▶ _Work required_: What are the lines, written out exactly, from the one containing "Chapter 113 (736, 1061)" to the end of the entries below? Include both ends and nothing more.

▶ _Information shown_:
##############################
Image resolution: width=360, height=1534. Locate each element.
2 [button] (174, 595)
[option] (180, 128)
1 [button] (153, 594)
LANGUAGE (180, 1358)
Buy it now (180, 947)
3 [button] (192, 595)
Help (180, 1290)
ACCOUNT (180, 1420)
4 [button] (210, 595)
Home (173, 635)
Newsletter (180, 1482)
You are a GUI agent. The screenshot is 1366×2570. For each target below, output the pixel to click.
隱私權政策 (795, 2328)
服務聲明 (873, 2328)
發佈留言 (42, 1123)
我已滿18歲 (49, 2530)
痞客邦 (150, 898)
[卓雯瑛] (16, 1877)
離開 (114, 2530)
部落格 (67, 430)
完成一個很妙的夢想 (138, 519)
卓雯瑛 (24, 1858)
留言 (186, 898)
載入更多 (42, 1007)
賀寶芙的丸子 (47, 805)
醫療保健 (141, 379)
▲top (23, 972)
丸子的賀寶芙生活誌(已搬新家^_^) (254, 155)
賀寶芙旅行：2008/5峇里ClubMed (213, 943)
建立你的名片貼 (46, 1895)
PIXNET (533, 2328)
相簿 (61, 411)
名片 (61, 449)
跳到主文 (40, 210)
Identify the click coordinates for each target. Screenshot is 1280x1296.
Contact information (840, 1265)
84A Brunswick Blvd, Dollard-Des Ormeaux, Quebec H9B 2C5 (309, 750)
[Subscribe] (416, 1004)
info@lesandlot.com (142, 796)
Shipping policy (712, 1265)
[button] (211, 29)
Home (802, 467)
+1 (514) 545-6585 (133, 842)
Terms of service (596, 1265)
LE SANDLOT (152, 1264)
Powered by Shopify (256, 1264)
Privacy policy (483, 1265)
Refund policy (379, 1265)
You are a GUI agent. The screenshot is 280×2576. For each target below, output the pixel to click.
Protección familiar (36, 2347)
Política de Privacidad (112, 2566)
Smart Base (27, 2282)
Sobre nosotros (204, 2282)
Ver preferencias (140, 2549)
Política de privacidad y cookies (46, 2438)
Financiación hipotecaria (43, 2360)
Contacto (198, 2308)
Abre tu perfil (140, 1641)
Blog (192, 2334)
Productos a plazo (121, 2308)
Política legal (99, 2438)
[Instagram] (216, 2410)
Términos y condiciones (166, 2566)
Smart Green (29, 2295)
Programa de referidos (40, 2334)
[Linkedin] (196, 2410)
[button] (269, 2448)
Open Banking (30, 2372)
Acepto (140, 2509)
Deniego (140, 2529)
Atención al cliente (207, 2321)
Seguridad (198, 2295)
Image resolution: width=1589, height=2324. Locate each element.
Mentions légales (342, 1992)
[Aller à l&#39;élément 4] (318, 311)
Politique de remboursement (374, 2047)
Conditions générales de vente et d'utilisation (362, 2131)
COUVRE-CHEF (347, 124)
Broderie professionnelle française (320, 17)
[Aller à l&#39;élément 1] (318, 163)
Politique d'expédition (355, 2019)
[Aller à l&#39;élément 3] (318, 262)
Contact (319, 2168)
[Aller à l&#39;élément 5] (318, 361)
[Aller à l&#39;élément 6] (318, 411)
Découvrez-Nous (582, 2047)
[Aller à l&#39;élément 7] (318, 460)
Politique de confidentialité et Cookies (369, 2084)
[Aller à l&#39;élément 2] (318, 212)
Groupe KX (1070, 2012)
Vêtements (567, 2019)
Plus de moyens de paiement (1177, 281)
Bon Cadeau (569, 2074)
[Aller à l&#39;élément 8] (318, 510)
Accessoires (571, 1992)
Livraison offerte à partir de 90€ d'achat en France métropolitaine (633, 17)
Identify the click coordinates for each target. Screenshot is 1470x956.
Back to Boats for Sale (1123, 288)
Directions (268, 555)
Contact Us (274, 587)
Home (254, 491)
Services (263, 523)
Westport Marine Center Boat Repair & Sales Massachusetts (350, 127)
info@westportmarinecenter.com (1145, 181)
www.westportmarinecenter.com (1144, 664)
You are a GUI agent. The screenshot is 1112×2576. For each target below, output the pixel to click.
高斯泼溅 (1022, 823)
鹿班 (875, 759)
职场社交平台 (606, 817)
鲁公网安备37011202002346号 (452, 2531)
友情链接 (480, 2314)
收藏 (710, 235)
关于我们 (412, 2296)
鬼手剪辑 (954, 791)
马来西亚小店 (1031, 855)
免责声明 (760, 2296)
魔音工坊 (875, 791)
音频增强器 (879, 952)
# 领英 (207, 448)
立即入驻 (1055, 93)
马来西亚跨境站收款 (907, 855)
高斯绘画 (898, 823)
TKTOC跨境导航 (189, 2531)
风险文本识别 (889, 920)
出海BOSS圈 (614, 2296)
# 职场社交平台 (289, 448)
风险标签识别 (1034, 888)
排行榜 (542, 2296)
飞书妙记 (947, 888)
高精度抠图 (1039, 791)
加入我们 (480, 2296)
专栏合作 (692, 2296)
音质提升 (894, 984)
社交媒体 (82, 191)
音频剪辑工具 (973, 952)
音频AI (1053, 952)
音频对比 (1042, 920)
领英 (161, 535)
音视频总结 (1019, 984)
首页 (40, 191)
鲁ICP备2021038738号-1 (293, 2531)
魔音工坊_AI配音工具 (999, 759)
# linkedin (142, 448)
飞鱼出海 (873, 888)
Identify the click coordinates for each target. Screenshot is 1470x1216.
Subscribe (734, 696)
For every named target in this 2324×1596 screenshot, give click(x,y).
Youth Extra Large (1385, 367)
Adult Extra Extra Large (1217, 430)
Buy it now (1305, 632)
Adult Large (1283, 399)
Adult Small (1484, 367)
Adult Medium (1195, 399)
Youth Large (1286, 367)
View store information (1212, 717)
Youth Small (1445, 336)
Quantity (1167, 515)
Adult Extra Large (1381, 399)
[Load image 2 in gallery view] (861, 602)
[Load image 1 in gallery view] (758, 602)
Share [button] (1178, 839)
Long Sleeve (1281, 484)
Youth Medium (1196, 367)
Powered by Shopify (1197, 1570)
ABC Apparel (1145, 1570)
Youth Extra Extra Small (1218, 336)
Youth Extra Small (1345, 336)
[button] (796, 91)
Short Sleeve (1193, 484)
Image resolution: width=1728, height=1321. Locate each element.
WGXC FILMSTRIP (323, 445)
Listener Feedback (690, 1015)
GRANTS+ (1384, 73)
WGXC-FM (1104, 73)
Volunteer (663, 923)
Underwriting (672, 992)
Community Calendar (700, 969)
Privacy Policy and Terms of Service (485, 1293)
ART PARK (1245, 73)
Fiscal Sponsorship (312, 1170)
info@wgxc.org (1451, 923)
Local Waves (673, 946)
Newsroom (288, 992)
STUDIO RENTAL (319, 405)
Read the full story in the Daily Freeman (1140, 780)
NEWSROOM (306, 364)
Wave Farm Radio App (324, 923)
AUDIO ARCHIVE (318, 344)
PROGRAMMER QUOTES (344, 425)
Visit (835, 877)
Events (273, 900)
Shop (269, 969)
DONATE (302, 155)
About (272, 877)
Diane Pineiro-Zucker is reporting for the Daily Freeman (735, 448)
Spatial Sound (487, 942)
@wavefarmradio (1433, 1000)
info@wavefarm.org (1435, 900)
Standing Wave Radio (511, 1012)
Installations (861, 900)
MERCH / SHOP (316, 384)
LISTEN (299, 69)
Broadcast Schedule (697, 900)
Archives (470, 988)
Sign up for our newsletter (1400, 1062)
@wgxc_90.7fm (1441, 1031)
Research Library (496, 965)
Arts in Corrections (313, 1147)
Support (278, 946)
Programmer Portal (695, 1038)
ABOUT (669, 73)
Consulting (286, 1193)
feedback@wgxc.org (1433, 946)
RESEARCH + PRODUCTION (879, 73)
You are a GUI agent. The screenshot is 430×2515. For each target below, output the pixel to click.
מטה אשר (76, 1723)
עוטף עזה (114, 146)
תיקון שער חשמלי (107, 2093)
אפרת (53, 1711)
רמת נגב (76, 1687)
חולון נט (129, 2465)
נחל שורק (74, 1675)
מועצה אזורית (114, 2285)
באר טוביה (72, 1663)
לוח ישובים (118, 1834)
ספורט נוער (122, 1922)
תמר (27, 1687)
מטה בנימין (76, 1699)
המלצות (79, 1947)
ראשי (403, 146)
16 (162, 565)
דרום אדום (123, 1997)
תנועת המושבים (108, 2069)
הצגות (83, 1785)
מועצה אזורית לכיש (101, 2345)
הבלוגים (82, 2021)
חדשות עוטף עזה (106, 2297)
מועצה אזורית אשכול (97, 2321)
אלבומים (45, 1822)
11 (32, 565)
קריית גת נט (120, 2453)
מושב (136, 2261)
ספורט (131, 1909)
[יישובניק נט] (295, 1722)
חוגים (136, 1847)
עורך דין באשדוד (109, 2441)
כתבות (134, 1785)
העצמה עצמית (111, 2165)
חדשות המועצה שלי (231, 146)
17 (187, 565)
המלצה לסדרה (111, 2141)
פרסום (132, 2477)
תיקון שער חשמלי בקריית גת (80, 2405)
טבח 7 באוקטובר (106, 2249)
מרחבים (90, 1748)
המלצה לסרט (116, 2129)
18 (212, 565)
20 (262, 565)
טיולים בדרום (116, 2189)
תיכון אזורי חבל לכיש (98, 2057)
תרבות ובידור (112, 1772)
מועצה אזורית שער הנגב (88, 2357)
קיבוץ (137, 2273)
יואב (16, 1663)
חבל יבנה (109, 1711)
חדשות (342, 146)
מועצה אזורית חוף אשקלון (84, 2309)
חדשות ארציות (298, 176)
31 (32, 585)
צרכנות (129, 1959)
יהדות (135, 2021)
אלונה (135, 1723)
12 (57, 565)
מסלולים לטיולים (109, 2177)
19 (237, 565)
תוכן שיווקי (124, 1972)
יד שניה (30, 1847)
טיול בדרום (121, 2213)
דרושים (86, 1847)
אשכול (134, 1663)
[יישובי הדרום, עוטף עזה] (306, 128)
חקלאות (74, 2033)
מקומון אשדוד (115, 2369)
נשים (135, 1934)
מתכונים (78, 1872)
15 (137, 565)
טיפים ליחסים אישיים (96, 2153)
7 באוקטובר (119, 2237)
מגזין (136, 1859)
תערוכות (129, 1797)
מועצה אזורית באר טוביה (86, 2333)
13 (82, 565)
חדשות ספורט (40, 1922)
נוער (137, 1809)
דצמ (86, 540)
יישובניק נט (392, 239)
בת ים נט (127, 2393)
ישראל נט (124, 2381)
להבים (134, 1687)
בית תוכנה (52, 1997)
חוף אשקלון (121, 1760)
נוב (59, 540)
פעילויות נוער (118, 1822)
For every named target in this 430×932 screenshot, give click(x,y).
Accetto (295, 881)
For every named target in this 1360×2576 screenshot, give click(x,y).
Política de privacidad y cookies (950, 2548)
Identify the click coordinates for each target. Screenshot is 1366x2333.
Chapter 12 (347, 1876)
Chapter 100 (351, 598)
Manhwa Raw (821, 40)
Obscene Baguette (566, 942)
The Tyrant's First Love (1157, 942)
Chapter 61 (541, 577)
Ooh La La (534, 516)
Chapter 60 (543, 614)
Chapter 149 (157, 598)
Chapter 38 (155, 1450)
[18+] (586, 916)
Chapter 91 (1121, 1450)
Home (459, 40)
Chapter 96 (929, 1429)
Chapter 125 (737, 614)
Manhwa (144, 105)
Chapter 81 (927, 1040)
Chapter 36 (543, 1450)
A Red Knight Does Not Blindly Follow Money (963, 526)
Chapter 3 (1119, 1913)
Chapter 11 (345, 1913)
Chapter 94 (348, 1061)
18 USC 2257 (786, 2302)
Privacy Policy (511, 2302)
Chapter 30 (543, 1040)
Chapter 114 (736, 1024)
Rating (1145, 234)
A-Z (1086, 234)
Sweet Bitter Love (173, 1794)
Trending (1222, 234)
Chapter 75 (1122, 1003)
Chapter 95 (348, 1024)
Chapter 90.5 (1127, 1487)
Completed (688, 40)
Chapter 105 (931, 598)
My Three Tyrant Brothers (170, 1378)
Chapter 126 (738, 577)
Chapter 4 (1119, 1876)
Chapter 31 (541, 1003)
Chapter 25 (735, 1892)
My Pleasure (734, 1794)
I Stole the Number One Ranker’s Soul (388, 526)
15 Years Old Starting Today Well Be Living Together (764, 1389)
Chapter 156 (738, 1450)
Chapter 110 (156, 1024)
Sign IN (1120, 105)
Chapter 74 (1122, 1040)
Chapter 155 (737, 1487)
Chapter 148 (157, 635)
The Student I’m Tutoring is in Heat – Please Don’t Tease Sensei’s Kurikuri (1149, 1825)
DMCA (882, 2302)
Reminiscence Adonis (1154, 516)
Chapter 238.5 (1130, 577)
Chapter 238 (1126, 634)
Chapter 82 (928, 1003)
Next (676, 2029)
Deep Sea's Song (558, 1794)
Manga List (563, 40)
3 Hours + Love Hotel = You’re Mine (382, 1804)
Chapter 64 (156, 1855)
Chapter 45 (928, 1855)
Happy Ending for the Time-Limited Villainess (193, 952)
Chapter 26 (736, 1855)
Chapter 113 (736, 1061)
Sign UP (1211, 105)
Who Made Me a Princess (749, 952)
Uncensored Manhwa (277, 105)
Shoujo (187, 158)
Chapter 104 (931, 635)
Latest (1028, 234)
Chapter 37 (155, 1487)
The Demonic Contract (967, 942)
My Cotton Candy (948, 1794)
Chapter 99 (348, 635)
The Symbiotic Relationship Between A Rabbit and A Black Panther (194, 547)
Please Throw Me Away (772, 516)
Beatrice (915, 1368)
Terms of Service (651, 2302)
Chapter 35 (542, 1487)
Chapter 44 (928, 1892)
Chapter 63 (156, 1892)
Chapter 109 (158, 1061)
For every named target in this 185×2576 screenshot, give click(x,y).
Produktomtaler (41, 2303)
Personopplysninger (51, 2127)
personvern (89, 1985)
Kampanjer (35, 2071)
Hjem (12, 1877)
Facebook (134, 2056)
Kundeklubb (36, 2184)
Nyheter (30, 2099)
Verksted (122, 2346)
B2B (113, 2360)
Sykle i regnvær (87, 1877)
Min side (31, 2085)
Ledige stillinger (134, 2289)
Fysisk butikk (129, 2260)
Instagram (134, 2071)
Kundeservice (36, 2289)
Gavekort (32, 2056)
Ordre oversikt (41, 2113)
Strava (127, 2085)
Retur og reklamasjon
##############################
▶ _Solution_:
Chapter 113 (736, 1061)
Sign UP (1211, 105)
Who Made Me a Princess (749, 952)
Uncensored Manhwa (277, 105)
Shoujo (187, 158)
Chapter 104 (931, 635)
Latest (1028, 234)
Chapter 37 (155, 1487)
The Demonic Contract (967, 942)
My Cotton Candy (948, 1794)
Chapter 99 (348, 635)
The Symbiotic Relationship Between A Rabbit and A Black Panther (194, 547)
Please Throw Me Away (772, 516)
Beatrice (915, 1368)
Terms of Service (651, 2302)
Chapter 35 (542, 1487)
Chapter 44 (928, 1892)
Chapter 63 (156, 1892)
Chapter 109 (158, 1061)
For every named target in this 185×2576 screenshot, give click(x,y).
Produktomtaler (41, 2303)
Personopplysninger (51, 2127)
personvern (89, 1985)
Kampanjer (35, 2071)
Hjem (12, 1877)
Facebook (134, 2056)
Kundeklubb (36, 2184)
Nyheter (30, 2099)
Verksted (122, 2346)
B2B (113, 2360)
Sykle i regnvær (87, 1877)
Min side (31, 2085)
Ledige stillinger (134, 2289)
Fysisk butikk (129, 2260)
Instagram (134, 2071)
Kundeservice (36, 2289)
Gavekort (32, 2056)
Ordre oversikt (41, 2113)
Strava (127, 2085)
Retur og reklamasjon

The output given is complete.